NMR is one of the strongest tools that can be used to determine the molecular structure of organic compounds. There are two common types of NMR that you need to know for the DAT:
The main difference between H NMR and C NMR is that H NMR is used to determine the types and number of hydrogen atoms present in a molecule whereas C NMR is used to determine the type and number of carbon atoms in a molecule. Below, we will take a closer look at both.
For H NMR, you are looking at the H's attached to the neighbouring C and follow the n+1 splitting rule for the peaks. For example, methanol will have two non-equivalent peaks for CH3 and OH, as shown below.
The methyl proton will be a duplet because it is next to one alcohol proton. According to the n+1 splitting rule, you will have CH3 peak = 1+1 = 2 or a duplet. Likewise, the alcohol proton will have a quartet because it has 3 methyl protons at the adjacent C. Therefore, it will have OH peak = 3+1 = 4 or a quartet.

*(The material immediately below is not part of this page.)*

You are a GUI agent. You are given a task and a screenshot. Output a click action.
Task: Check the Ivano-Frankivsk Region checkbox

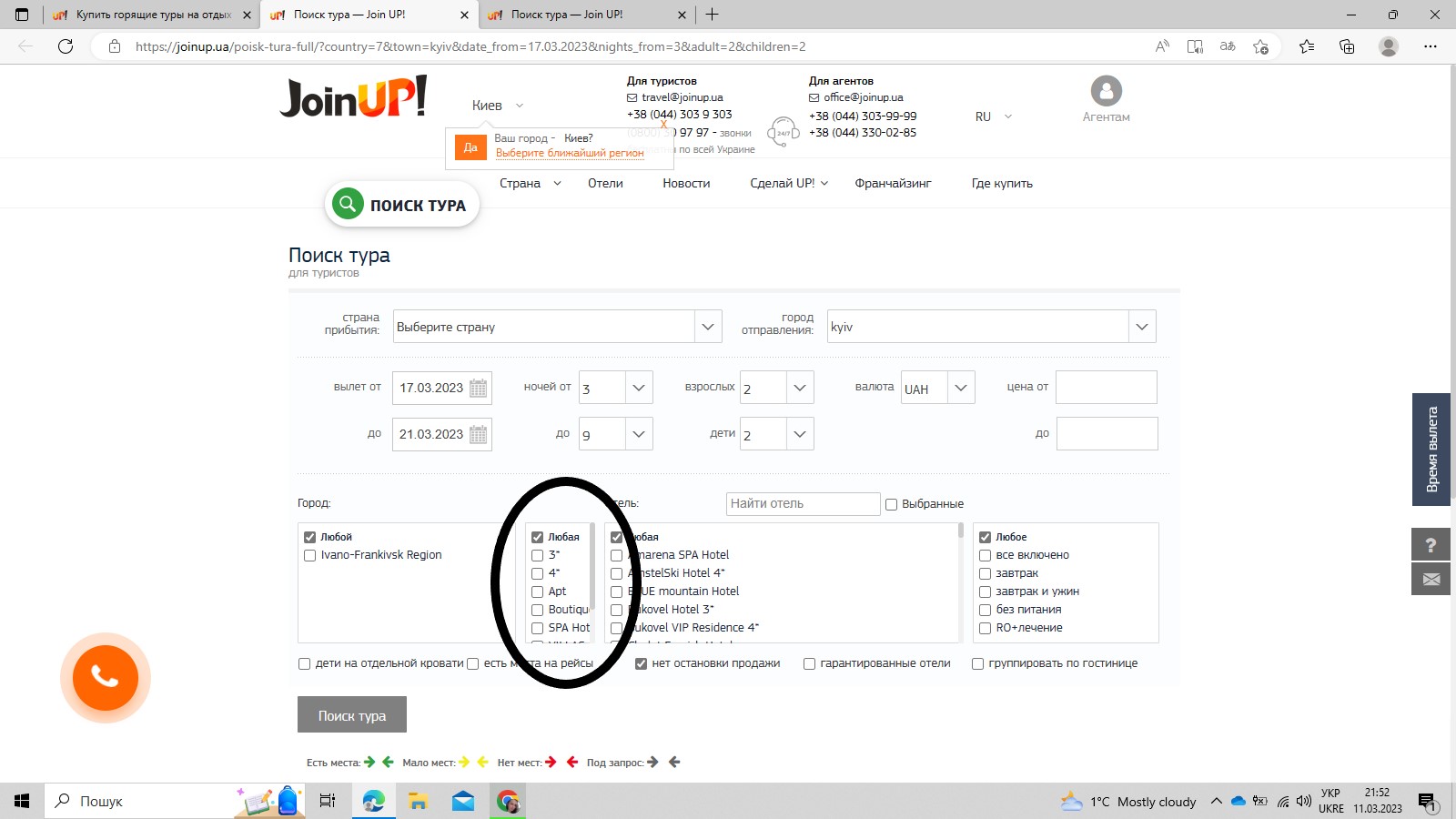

For C NMR, you don't look at the adjacent C like in H NMR, but you should look at the functional group attached to it. Using the same example with methanol, since there is only one C, there will be one peak, or a singlet, as shown below.
So you see that CH3OH only has 1 peak because there's only one C present in the molecule. Back to your question, for H NMR, the equivalent Hs will not be shown on the image; however, for C NMR, the equivalent Cs will not be shown on the image.